EXCERPTED PASSAGE
We will provide notice of the opportunity to determine the form
of such consideration, as well as notice of the determination
made by the holders of our Series E preferred shares (and
the weighted average of elections), by posting such notice with
DTC and providing a copy of such notice to the transfer agent.
If the effective date of a Business Combination is delayed
beyond the initially anticipated effective date, holders of
Series E preferred shares will be given the opportunity to
make subsequent similar determinations in regard to such delayed
effective date. We may not become a party to any such
transaction unless its terms are consistent with the foregoing.
None of the foregoing provisions shall affect the rights of the
holders of Series E preferred shares to convert
Series E preferred shares into our common shares prior to
the effective date.
To the extent permitted by law, we may, from time to time,
increase the Conversion Rate by any amount for a period of at
least 20 days or any longer period required by law, so long
as the increase is irrevocable during that period and our board
of trustees determines that the increase is in our best
interests. Such a determination by our board of trustees shall
be conclusive. We will mail a notice of the increase to holders
at least 15 business days before the day the increase commences.
In addition, we may also increase the Conversion Rate as we
determine to be advisable in order to avoid taxes to recipients
of certain distributions.
Except as described above in this section, we will not adjust
the Conversion Rate for any issuance of our common shares or any
securities convertible into or exchangeable or exercisable for
our common shares or rights to purchase our common shares or
such convertible, exchangeable or exercisable securities.

SET TASKS
- a) Reproduce the stretch of the Series E preferred shares passage from "In addition, we" through "or exercisable securities.", swapping "Conversion Rate" for "Exchange Ratio" throughout.
- b) For each statement, say whether the Series E preferred shares passage supports it, answering yes or no and quoting the deciding words: (i) The Conversion Rate may be increased for a period shorter than 20 days. (ii) Holders are mailed notice of an increase at least 15 business days before it commences. (iii) The board of trustees' determination that an increase is in the company's best interests is conclusive.
- c) Write the next part of the Series E preferred shares passage, picking up after its final sentence.
The entries that follow have no connection to the Series E preferred shares passage.

INFORMATION SHOWN
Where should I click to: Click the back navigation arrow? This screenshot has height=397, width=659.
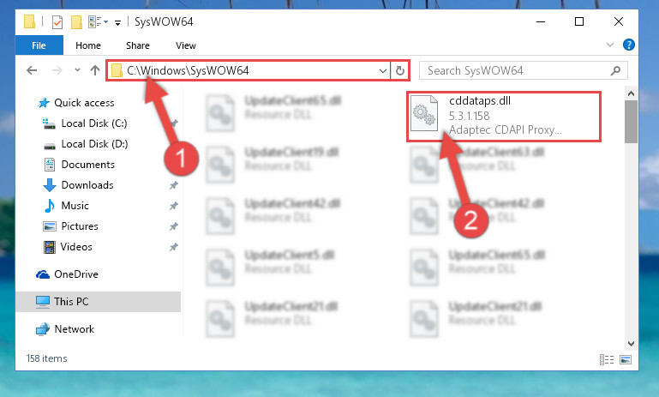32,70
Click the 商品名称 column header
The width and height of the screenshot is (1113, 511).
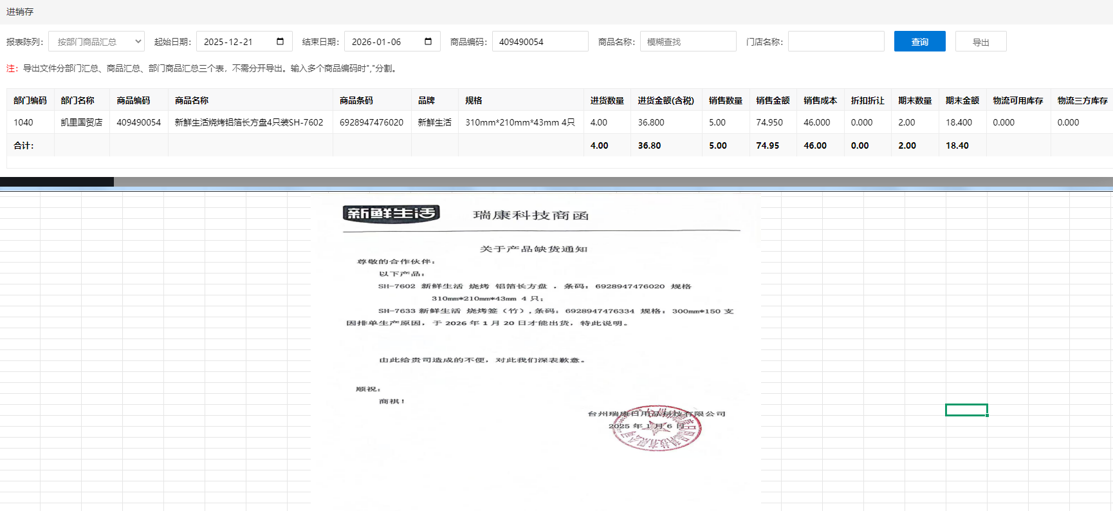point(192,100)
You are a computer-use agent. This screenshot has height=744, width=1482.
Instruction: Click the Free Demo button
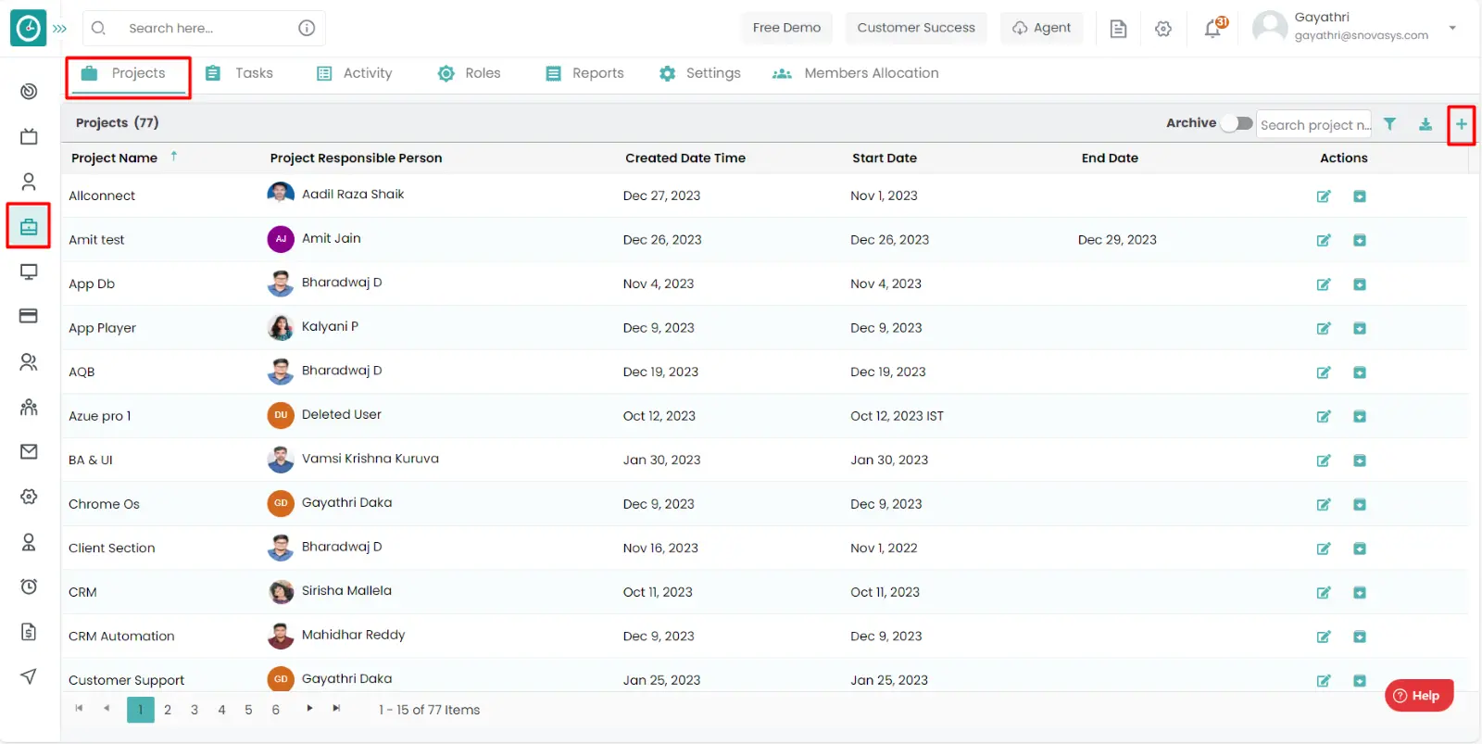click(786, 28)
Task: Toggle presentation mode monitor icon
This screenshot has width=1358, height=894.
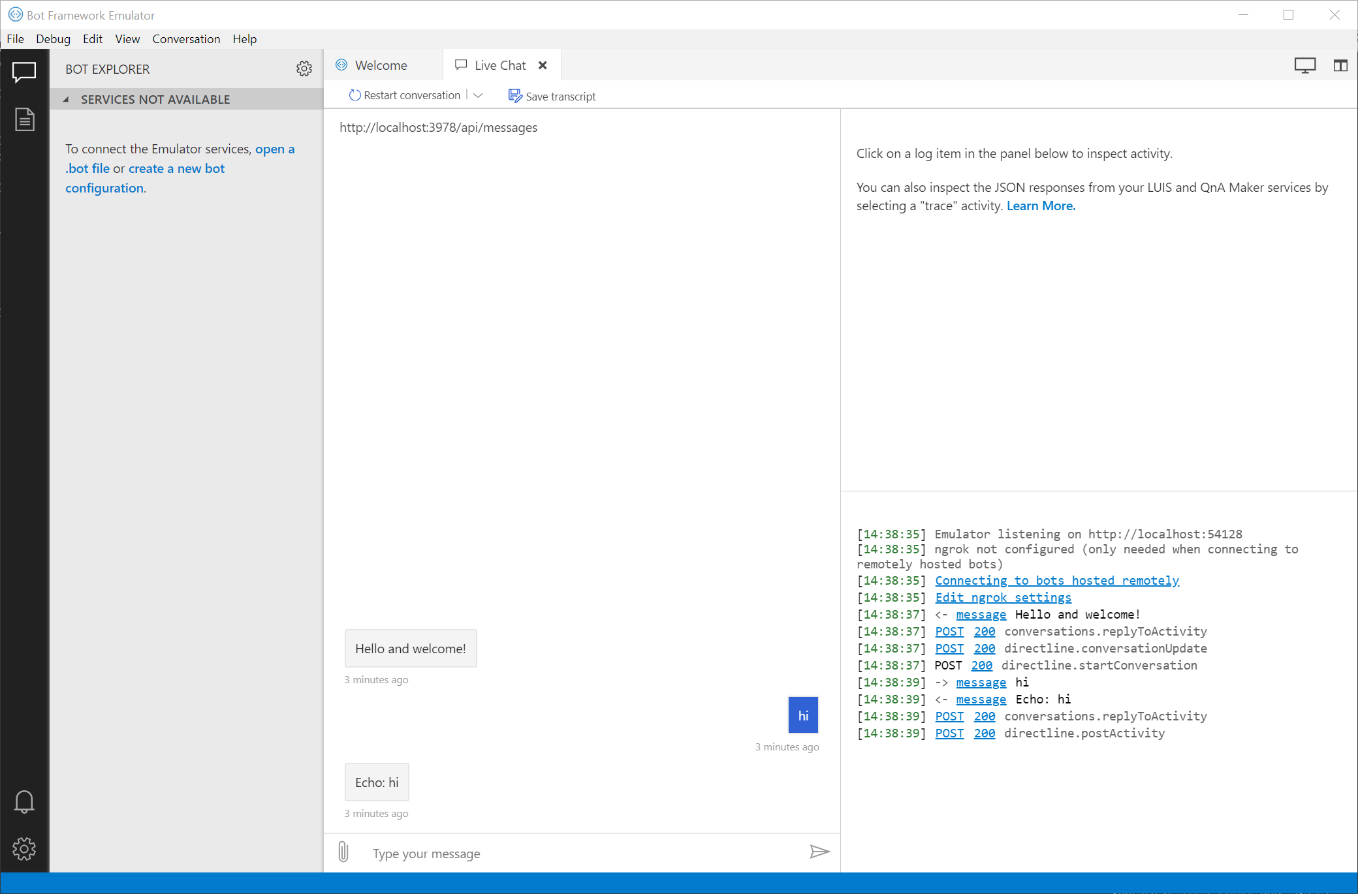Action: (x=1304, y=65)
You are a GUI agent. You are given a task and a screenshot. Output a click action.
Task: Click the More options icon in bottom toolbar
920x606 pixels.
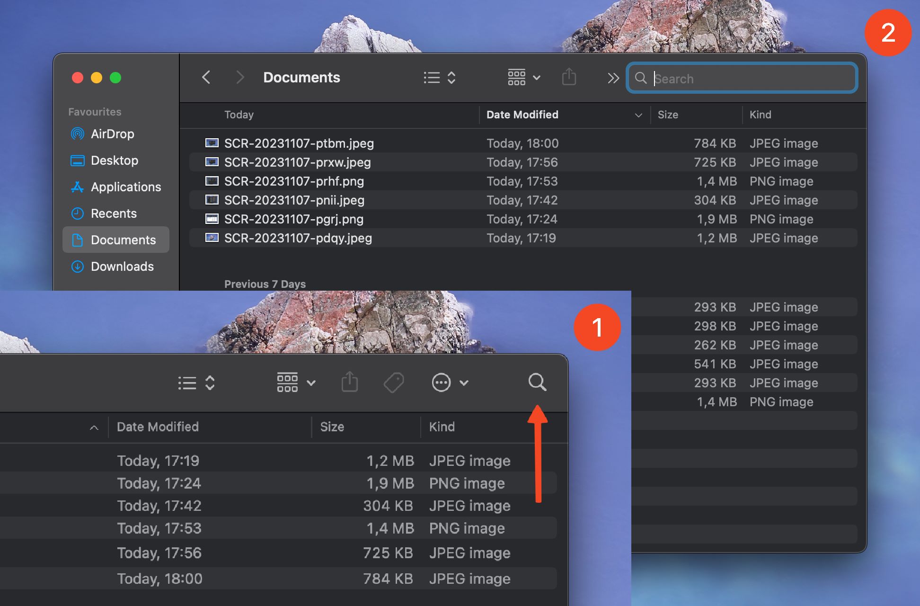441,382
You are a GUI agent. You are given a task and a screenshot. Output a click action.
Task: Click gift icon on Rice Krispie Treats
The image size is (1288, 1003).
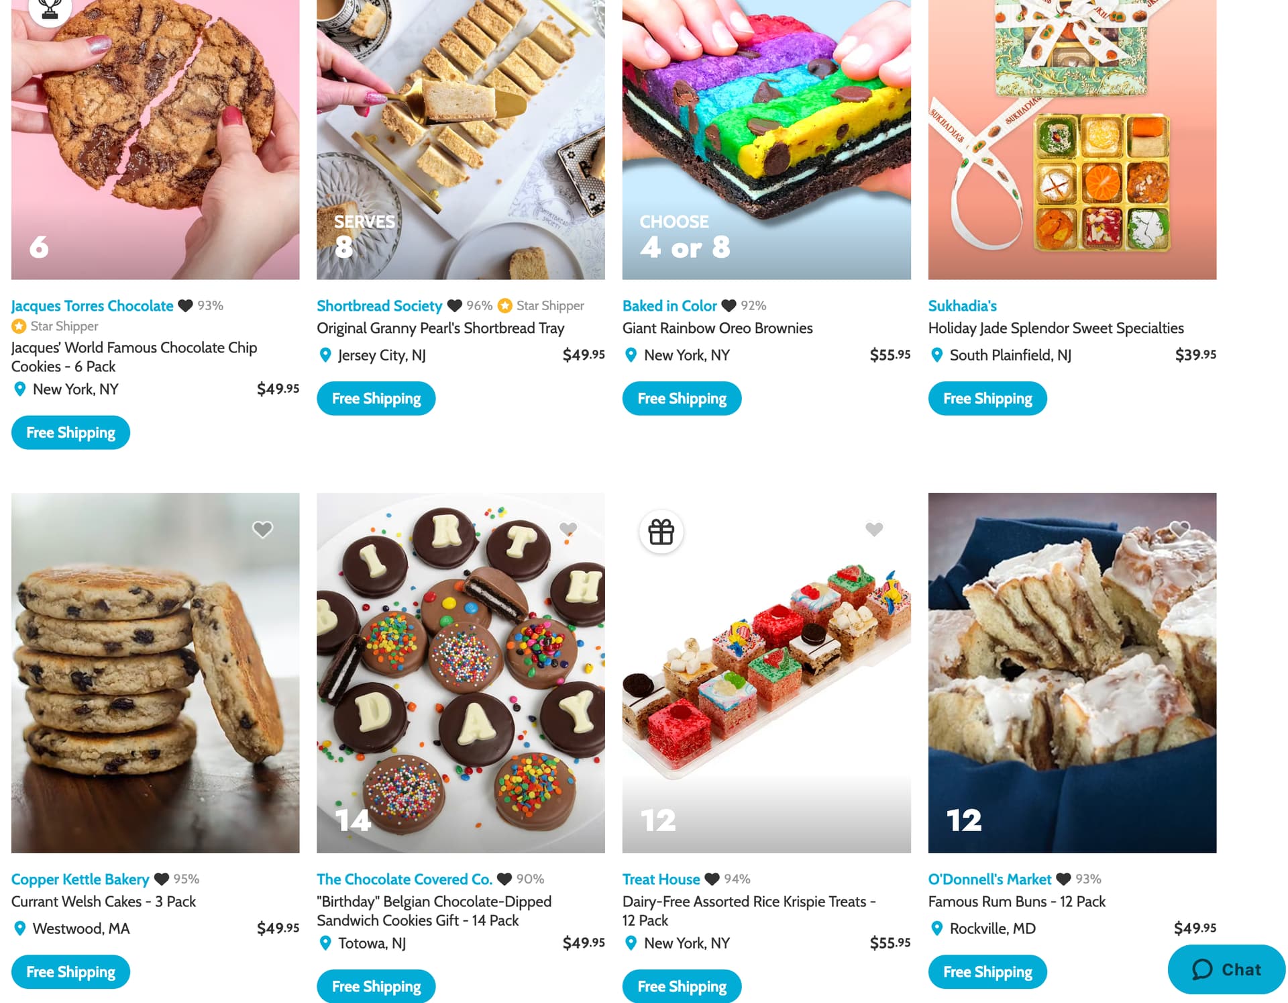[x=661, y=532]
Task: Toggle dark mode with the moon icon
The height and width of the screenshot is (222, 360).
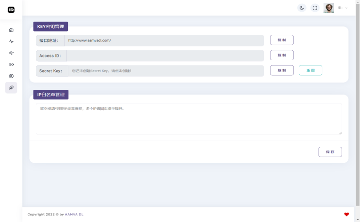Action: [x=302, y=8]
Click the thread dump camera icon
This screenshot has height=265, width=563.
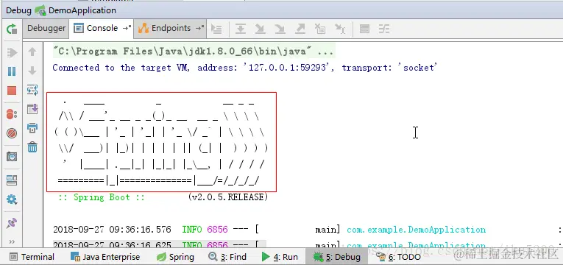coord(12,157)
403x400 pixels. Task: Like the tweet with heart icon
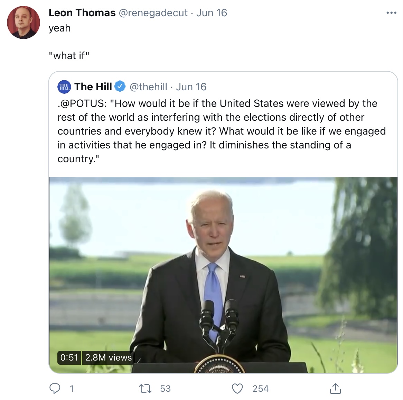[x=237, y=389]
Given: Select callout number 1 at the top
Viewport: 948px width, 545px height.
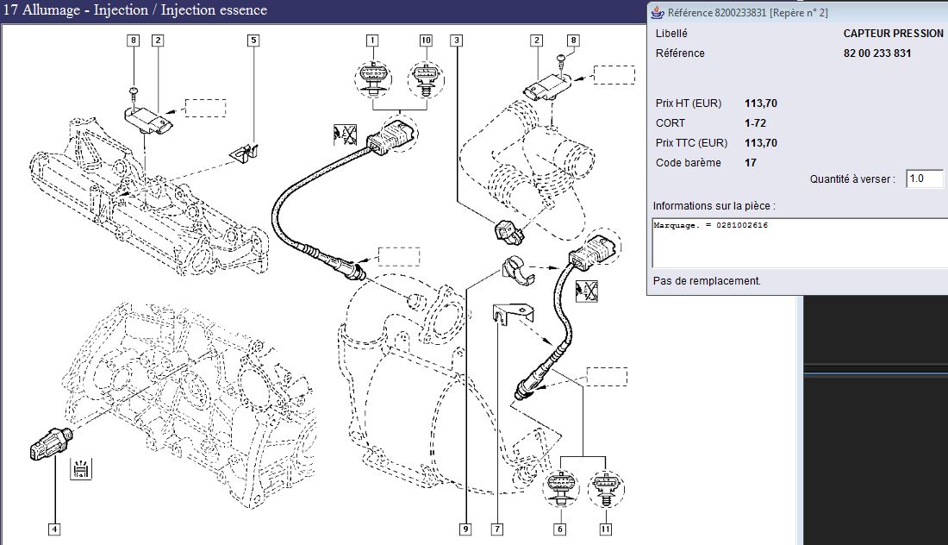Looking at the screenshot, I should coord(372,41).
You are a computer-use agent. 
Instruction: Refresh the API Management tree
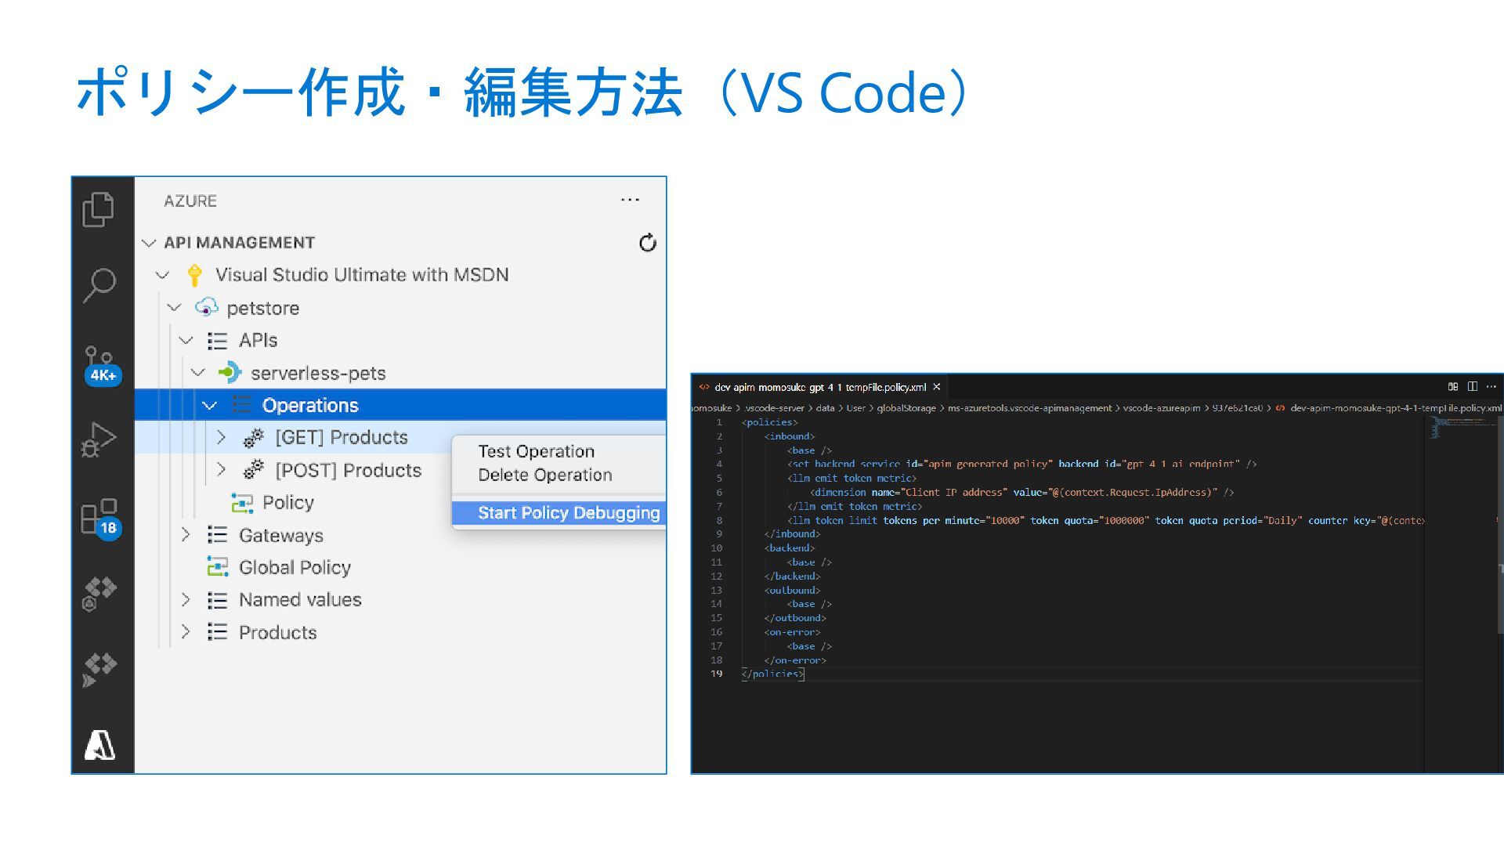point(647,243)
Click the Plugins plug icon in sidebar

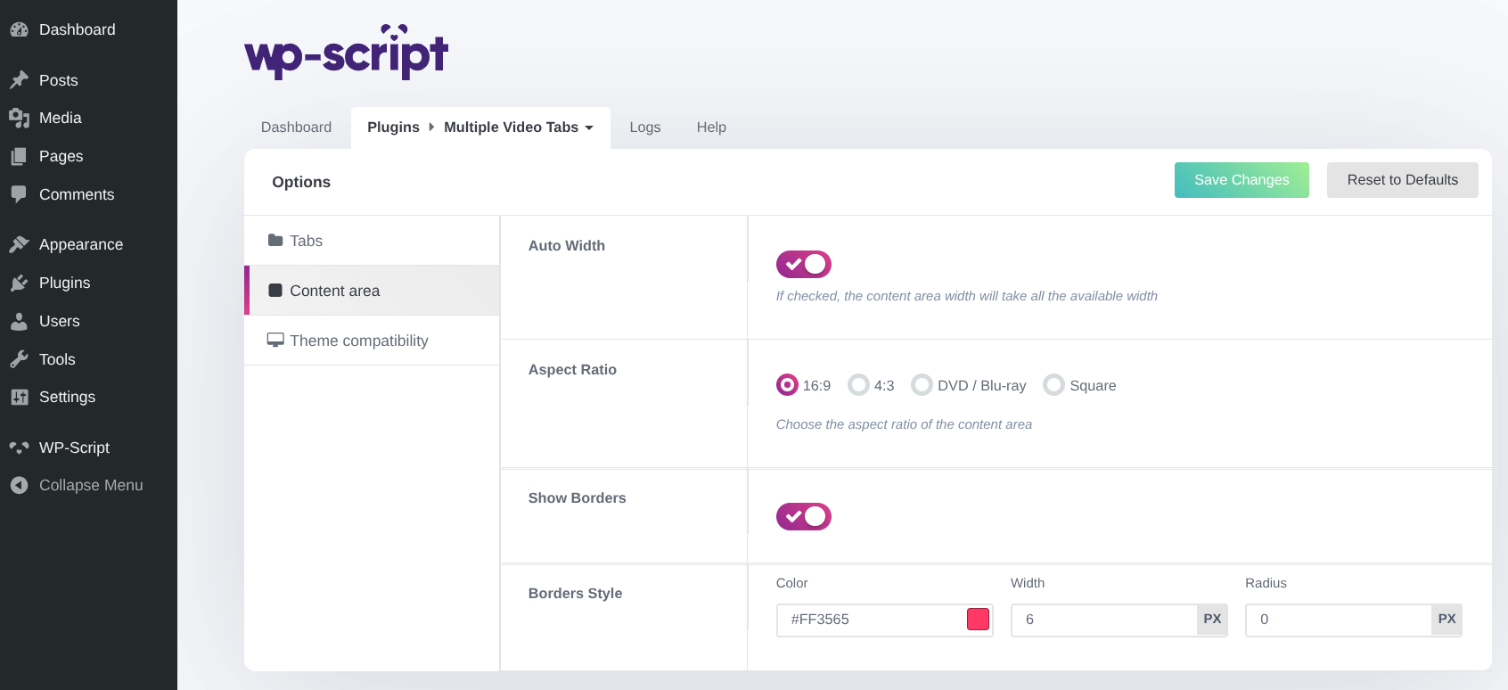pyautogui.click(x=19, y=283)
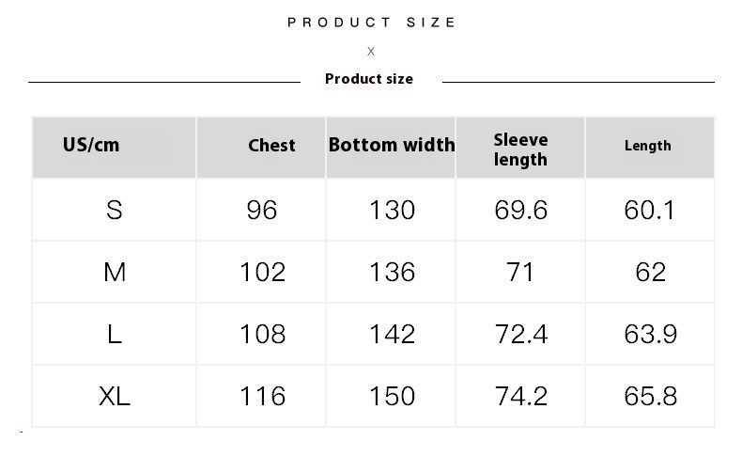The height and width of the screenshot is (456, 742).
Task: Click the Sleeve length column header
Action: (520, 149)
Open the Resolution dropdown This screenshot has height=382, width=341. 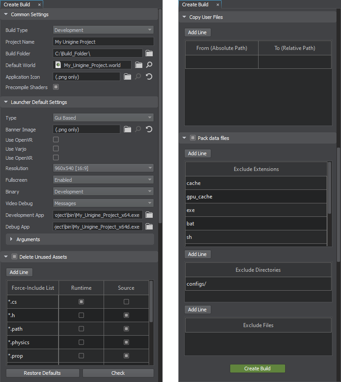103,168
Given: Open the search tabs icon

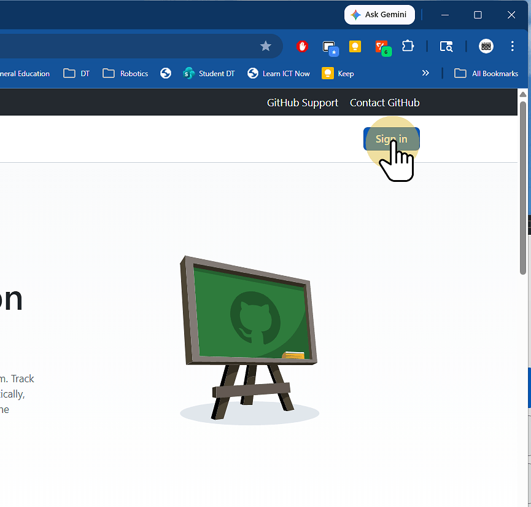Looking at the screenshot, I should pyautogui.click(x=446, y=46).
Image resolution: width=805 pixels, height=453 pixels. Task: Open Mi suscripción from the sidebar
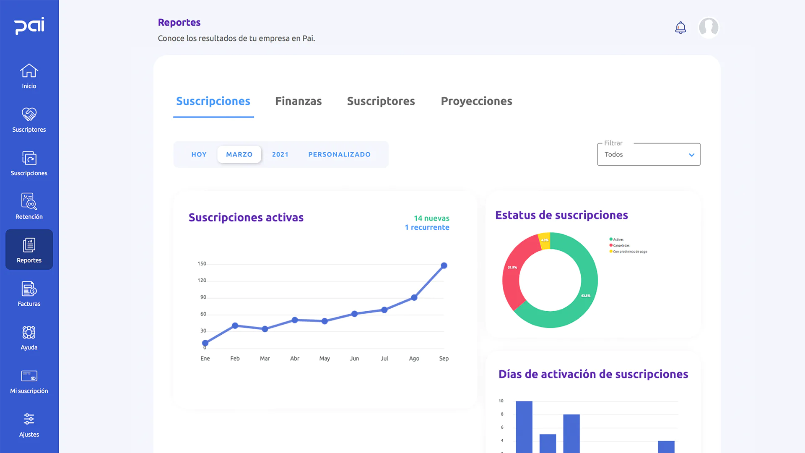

WRITTEN RESPONSES
- a)
In addition, we may also increase the Exchange Ratio as we
determine to be advisable in order to avoid taxes to recipients
of certain distributions.
Except as described above in this section, we will not adjust
the Exchange Ratio for any issuance of our common shares or any
securities convertible into or exchangeable or exercisable for
our common shares or rights to purchase our common shares or
such convertible, exchangeable or exercisable securities.

- b)
(i) No: "for a period of at least 20 days or any longer period required by law"
(ii) Yes: "at least 15 business days before the day the increase commences"
(iii) Yes: "Such a determination by our board of trustees shall be conclusive."

- c)
S-43
Adjustment to the
Conversion Rate upon the Occurrence of a Fundamental
Change
If, on or prior to April 20, 2018, a Fundamental Change
takes place (See Special Conversion Right of
Series E Preferred Shares upon a Fundamental Change;
Company Repurchase Right), and a holder converts the
Series E preferred shares in connection with such
Fundamental Change, we will increase, as described below under
The Increase in the Conversion Rate, the
Conversion Rate applicable to shares that are surrendered for
conversion. A conversion of the Series E preferred shares
will be deemed for these purposes to be in connection
with a Fundamental Change if the notice of conversion of
the Series E preferred shares is received by the conversion
agent from and including the effective date of such Fundamental
Change to, and including, the Fundamental Change Conversion Date
(as defined below under Special Conversion
Right of Series E Preferred Shares upon a Fundamental
Change; Company Repurchase Right) for that Fundamental Change.
We will also give notice by mail or by publication (with
subsequent prompt notice by mail) to holders of our
Series E preferred shares of the anticipated effective date
of any proposed Fundamental Change which will occur on or prior
to April 20, 2018. We must make this mailing or publication
at least 15 days before the anticipated effective date of
the Fundamental Change. In addition, no later than the third
business day after the completion of such Fundamental Change, we
must make an additional notice announcing such completion.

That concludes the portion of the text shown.